Texte extrait:
%%
«La libéralisation du marché remettra en question la notion même de GRD »

Entretien avec Cristina Pastoriza, nouvelle directrice de l’association Multidis, qui regroupe une vingtaine de distributeurs multifluides.

«La libéralisation du marché remettra en question la notion même de GRD »
Cristina Pastoriza, nouvelle directrice de l’association Multidis.

À Berne, le débat devient électrique. Depuis quelques semaines, notamment depuis la présentation des clauses de l’accord sur l’électricité envisagé entre la Suisse et l’Union européenne, les critiques fusent contre un texte manifestement plus controversé que prévu.

Au cœur de la discorde actuelle : la libéralisation du marché. « Dès l'entrée en vigueur de l'accord sur l'électricité, tous les consommateurs pourront choisir librement leur fournisseur et ne seront plus liés à l'approvisionnement de base défini aujourd'hui par le gestionnaire local du réseau de distribution », indique le Département fédéral de l’environnement, des transports, de l’énergie et de la communication (DETEC) dans un communiqué.
%%
Objectif 1:
Répondez à ces questions sur le texte extrait :
(a) Qui est la nouvelle directrice de l'association Multidis ?
(b) Combien de distributeurs multifluides l'association Multidis regroupe-t-elle ?
(c) Quel département a publié le communiqué cité ?
Objectif 2: Relevez, s'il vous plaît, tous les noms propres du texte extrait qui désignent une ville, un pays ou une union de pays.

[Relevés des positions cibles]
%%
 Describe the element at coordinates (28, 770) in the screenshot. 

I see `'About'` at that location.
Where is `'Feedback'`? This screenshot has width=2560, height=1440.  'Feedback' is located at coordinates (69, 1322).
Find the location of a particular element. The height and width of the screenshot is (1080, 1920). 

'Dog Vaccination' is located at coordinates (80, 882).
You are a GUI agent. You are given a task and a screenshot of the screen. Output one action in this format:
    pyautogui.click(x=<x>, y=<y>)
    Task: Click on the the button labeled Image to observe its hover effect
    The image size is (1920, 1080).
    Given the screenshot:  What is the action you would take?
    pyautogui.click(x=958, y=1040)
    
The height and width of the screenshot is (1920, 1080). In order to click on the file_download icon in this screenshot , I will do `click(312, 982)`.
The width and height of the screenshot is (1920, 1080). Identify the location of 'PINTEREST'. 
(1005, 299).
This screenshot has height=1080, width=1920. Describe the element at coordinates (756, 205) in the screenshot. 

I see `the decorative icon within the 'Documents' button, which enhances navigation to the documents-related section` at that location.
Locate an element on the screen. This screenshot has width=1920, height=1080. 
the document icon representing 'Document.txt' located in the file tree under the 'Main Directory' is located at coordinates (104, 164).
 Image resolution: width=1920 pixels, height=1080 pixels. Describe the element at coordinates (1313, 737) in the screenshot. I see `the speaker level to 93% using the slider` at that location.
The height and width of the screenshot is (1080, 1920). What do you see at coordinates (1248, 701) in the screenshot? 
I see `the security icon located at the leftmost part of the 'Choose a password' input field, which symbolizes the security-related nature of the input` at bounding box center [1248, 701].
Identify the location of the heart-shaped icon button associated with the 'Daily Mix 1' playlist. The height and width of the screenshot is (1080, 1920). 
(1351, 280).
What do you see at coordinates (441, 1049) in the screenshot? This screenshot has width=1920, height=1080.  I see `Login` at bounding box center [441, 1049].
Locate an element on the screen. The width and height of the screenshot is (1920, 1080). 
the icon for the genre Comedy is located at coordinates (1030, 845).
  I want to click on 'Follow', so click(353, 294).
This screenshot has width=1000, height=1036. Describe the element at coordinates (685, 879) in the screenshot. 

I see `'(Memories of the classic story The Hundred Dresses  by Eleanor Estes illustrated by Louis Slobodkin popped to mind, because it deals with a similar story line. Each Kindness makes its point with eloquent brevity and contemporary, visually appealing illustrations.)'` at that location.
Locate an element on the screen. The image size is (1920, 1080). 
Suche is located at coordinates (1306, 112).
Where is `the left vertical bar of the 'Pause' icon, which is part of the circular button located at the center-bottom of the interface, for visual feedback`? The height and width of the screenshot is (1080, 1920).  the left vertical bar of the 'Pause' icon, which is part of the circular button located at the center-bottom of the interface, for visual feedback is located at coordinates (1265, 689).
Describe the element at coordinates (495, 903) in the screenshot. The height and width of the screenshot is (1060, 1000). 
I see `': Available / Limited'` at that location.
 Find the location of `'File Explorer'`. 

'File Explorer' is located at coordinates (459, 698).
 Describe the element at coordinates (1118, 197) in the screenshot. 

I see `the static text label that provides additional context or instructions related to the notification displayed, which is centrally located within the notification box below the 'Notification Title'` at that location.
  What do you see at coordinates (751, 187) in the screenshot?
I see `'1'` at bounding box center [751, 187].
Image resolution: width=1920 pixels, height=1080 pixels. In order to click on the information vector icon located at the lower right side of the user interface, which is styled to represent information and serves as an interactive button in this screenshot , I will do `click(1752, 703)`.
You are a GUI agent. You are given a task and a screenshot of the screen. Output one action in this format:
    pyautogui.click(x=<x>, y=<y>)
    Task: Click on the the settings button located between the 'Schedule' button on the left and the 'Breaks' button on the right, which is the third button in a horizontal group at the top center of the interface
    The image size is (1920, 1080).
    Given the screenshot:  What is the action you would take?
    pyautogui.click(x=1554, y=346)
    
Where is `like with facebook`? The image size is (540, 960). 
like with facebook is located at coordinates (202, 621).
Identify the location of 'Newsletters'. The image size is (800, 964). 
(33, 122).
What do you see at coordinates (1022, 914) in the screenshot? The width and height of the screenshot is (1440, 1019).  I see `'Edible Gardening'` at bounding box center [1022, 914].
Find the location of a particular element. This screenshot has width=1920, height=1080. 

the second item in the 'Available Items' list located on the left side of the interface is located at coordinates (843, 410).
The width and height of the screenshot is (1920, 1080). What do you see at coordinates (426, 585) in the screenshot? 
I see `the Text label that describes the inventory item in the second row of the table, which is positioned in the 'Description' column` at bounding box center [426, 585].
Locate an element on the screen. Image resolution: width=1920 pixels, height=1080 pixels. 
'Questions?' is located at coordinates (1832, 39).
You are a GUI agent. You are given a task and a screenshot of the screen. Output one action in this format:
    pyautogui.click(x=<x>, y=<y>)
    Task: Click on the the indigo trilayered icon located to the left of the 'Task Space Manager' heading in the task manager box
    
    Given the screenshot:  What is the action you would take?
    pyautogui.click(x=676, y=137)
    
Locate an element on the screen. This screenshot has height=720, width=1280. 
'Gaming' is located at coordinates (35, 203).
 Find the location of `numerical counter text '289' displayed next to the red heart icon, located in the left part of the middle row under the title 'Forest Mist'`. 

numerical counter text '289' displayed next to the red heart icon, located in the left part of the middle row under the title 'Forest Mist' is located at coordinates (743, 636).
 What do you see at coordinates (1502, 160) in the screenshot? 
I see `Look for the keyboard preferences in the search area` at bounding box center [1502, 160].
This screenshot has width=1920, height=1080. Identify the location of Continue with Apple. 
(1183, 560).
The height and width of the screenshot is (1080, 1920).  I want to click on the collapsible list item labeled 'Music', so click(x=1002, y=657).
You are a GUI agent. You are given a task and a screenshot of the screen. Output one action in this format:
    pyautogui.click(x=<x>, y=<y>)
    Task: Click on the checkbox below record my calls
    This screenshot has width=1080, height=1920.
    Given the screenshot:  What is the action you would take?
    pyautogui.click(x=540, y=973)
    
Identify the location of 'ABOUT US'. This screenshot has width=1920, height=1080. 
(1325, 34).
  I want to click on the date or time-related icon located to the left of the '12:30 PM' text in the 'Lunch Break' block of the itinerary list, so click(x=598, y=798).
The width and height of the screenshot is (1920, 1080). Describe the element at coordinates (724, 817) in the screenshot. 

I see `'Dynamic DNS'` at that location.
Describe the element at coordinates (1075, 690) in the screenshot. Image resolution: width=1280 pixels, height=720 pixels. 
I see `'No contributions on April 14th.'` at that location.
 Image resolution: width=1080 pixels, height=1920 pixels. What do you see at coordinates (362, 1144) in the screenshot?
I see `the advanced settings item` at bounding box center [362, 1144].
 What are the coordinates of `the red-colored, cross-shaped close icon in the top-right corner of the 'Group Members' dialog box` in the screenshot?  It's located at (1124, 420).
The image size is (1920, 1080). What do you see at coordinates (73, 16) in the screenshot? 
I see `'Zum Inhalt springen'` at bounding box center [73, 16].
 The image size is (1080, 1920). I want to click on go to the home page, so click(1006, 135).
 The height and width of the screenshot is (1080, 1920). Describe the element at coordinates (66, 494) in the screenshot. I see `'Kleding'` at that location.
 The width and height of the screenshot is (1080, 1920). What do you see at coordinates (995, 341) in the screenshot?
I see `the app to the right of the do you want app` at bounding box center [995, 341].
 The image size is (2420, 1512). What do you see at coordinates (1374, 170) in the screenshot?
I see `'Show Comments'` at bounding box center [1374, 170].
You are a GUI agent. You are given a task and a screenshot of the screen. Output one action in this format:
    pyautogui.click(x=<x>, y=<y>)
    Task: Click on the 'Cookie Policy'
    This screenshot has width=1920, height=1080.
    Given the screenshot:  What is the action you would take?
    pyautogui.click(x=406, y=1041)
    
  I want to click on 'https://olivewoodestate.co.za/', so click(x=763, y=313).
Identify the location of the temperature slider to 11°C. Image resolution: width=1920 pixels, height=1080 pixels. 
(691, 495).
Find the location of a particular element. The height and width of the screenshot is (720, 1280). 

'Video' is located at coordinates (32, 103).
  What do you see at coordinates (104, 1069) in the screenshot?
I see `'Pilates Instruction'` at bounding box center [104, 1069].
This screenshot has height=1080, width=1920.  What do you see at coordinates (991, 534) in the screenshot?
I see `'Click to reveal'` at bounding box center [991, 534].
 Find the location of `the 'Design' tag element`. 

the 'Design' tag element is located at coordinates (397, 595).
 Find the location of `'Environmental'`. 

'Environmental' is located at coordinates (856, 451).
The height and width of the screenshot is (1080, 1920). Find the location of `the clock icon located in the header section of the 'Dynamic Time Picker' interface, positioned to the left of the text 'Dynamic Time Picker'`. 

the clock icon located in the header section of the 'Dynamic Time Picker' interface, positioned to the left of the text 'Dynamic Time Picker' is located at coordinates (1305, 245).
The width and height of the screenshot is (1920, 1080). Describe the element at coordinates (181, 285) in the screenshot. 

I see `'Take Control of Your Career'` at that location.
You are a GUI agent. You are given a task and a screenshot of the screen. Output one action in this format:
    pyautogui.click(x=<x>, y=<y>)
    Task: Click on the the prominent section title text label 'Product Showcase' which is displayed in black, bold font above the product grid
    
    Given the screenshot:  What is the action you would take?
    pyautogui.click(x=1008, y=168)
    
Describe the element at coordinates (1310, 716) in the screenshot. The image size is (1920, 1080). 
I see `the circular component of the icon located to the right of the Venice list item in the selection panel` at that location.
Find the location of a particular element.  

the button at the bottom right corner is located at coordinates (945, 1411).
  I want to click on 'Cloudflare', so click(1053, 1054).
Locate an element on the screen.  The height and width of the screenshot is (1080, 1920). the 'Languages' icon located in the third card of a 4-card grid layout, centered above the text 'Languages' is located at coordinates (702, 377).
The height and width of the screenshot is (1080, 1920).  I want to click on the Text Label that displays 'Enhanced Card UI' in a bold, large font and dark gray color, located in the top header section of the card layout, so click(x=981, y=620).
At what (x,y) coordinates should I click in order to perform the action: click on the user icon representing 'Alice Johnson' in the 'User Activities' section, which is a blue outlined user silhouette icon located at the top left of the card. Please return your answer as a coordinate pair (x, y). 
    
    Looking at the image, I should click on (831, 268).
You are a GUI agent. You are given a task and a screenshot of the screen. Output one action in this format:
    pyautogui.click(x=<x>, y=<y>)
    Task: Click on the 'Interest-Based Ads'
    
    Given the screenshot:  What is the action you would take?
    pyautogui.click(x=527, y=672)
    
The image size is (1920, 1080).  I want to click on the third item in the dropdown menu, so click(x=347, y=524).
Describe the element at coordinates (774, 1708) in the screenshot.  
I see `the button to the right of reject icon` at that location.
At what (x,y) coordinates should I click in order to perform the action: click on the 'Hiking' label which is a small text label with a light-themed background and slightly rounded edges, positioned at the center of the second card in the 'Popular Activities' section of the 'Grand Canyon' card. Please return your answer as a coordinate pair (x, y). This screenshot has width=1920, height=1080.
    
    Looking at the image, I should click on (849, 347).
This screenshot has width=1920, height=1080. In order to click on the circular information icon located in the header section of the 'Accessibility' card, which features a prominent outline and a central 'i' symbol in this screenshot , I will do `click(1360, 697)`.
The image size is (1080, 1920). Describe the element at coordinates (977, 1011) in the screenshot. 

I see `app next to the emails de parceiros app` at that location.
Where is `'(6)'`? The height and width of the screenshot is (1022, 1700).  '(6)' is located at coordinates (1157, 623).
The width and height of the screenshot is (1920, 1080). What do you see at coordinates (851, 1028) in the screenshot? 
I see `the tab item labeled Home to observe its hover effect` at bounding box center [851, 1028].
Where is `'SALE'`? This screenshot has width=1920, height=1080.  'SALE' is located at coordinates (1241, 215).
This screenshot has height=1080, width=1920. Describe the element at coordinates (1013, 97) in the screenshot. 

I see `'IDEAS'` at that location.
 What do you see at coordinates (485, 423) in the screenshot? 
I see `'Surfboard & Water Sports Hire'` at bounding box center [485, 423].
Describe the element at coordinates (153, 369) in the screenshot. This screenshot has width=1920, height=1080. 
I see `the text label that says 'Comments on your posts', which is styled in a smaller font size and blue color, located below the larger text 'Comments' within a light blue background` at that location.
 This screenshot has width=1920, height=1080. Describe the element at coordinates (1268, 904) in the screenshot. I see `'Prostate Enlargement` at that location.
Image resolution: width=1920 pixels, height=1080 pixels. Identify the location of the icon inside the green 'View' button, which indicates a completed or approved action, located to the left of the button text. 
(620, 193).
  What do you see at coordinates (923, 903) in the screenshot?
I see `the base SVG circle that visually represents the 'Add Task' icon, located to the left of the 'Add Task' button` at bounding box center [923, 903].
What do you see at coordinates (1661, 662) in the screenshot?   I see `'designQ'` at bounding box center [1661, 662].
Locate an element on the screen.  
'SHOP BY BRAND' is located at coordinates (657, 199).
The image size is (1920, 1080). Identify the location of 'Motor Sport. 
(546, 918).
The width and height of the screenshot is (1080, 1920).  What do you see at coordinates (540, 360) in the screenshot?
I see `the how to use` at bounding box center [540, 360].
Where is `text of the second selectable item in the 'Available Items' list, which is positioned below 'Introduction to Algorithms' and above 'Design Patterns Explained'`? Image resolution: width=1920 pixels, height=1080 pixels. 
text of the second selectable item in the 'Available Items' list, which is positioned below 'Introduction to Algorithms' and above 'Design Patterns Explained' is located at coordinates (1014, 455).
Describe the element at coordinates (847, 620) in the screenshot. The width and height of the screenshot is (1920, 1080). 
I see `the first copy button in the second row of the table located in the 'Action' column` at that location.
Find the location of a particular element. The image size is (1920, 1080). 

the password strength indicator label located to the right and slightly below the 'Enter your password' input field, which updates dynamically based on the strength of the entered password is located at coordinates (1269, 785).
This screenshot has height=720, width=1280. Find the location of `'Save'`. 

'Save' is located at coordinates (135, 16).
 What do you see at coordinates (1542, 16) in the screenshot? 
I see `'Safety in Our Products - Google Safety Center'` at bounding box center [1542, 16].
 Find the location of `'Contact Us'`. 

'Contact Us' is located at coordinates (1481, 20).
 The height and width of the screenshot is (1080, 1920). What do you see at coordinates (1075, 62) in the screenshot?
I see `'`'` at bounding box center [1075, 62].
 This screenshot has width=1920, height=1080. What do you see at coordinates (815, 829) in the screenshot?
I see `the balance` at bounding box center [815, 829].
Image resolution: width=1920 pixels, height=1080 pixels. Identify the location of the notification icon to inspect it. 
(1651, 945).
%%
Bonne réponse 1:
(a) Cristina Pastoriza.
(b) Une vingtaine.
(c) Le Département fédéral de l'environnement, des transports, de l'énergie et de la communication (DETEC).

Bonne réponse 2: Berne, Suisse, Union européenne